_Instrução_. No texto sobre os autores da banda desenhada britânica dos anos 80, de quem é pseudónimo o nome "Grover"?

_Texto apresentado_.
-*-*-
Reconhecerão os leitores os nomes de Hilary Robinson, Jack Adrian, Alan Hebden, T. B. Grover, G.P. Rice, Oleh, Murdoch McKenzie? Provavelmente não, pelo menos sem ajudas de dicionários de autores ou enciclopédias do ramo. Mas se se preocuparem em qual o espaço em que esses mesmos nomes surgiam, e se ao mesmo tempo descobrirem que junto a eles se instalava o de Alan Moore e de outros igualmente famosos, poder-se-á desenhar uma ideia do que significa a “diferenciação pela qualidade” ou “pelo mérito próprio”. Ora estes nomes todos estão associados no grupo inglês da Fleetway e outras companhias, verdadeiro cadinho do mainstream britânico dos anos 80, de onde saíam títulos como Time Twisters, Judge Dredd, Sam Slade Robo-Hunter, Rogue Trooper, e a revista 2000 AD. Na verdade, seriam os nomes de outros escritores a emergir desse campo para se tornarem mais conhecidos depois de trabalharem nos Estados Unidos, para os gigantes do mainstream (sobretudo dos superheróis) da Marvel e da DC (a famosa “Brit wave”): Alan Grant e John Wagner (na verdade o “Grover” acima citado é um pseudónimo de Wagner), Pete Milligan e Grant Morrison, e, sobretudo, o de Alan Moore. Nem todos os autores, por mais fortes que eles sejam no auge das suas carreiras, permitem que se revisite as suas primeiras experiências de trabalho, sobretudo quando estas se prendem a razões alimentares. Nesse campo, poder-se-ia falar de Dino Battaglia, de Milo Manara, de Hugo Pratt, de Chris Ware, etc.
-*-*-
_Dados fornecidos_.
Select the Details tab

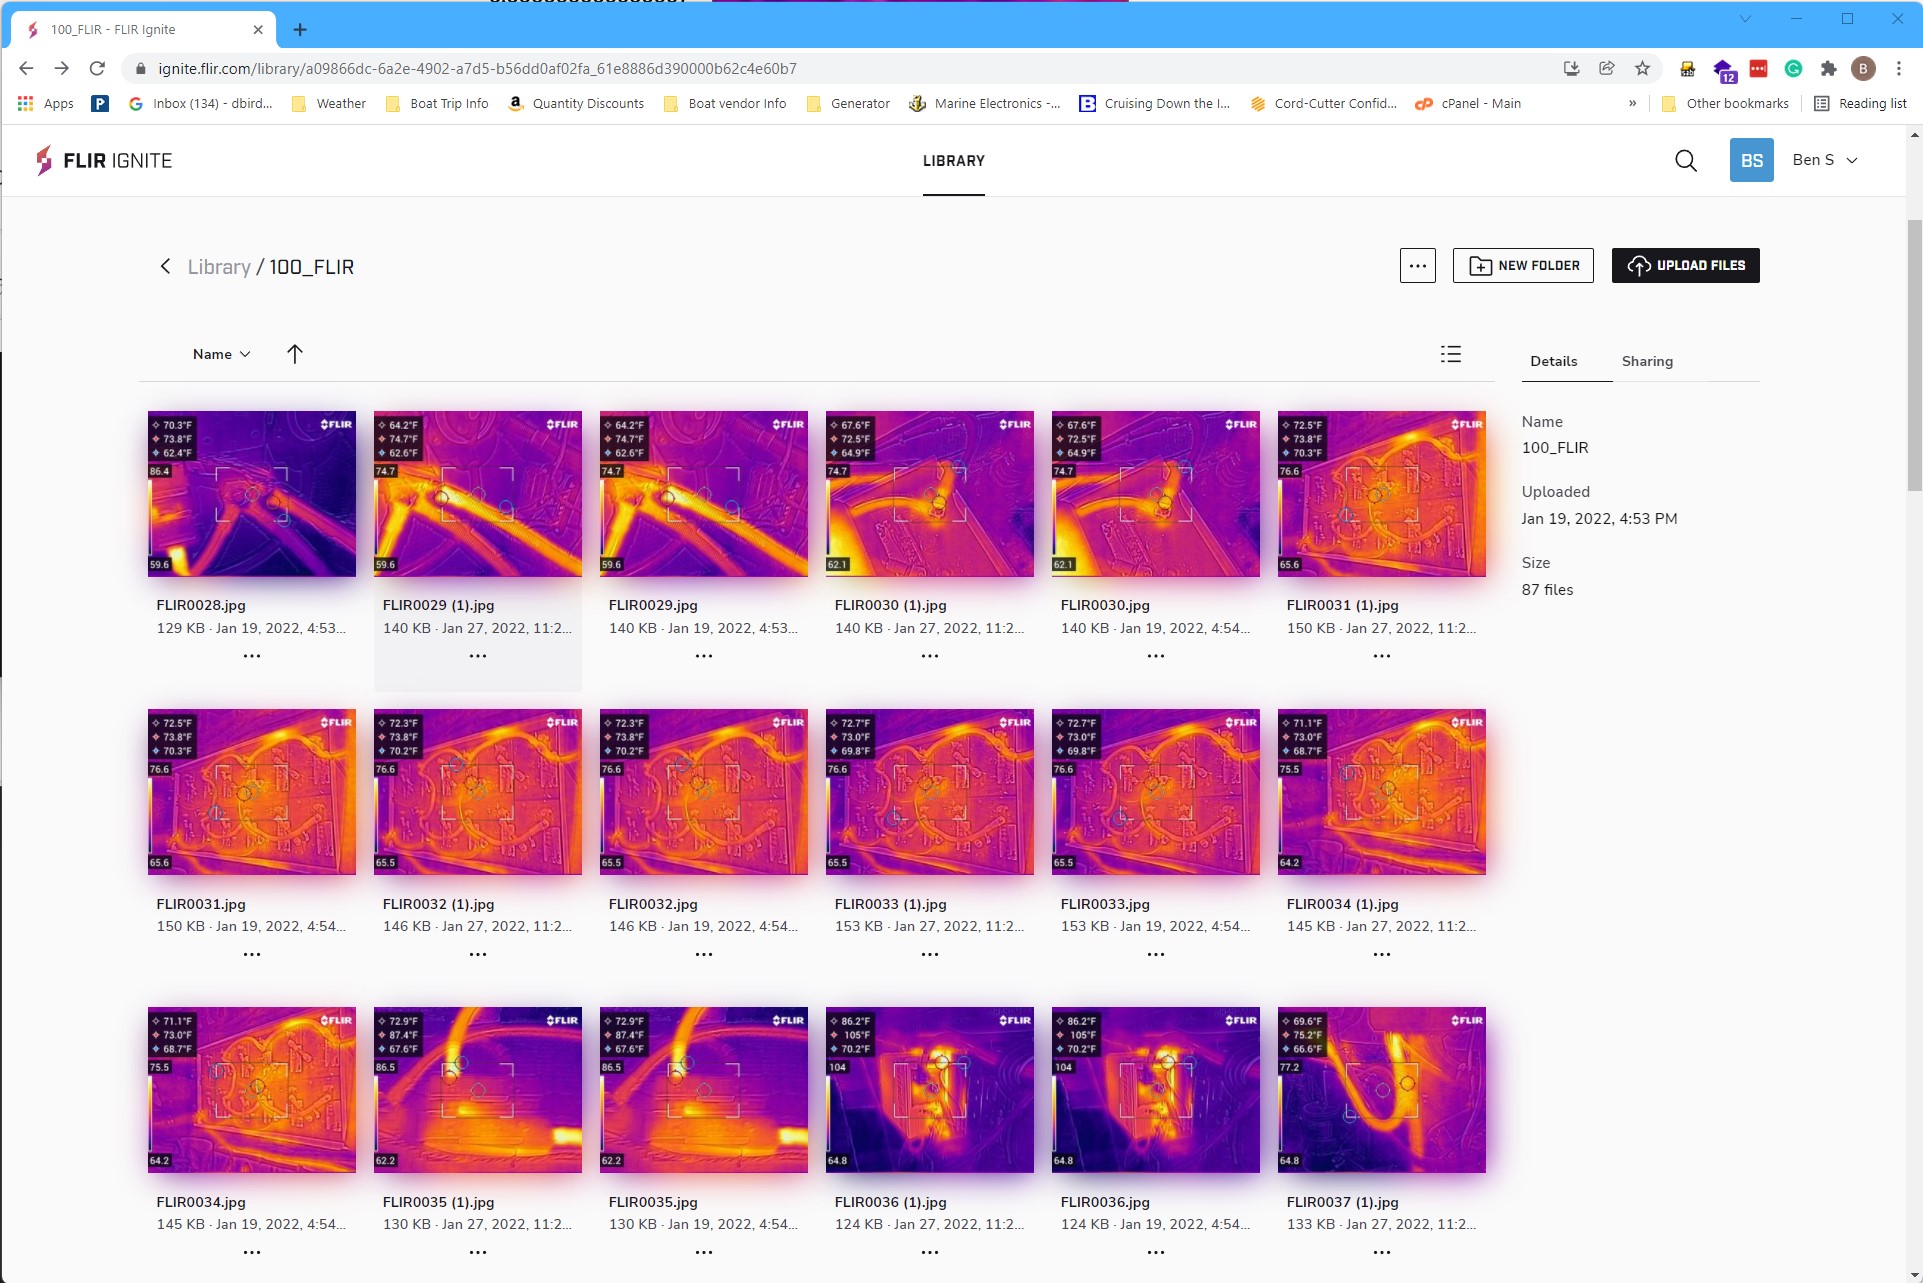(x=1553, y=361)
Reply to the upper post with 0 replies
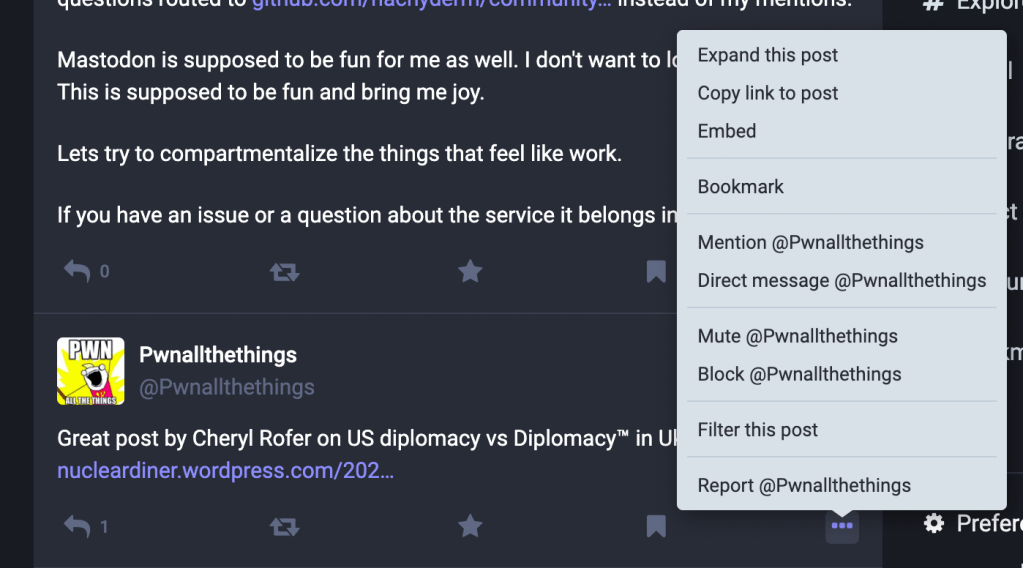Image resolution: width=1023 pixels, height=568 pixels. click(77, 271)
-*-*-
_Resposta escrita_. De John Wagner.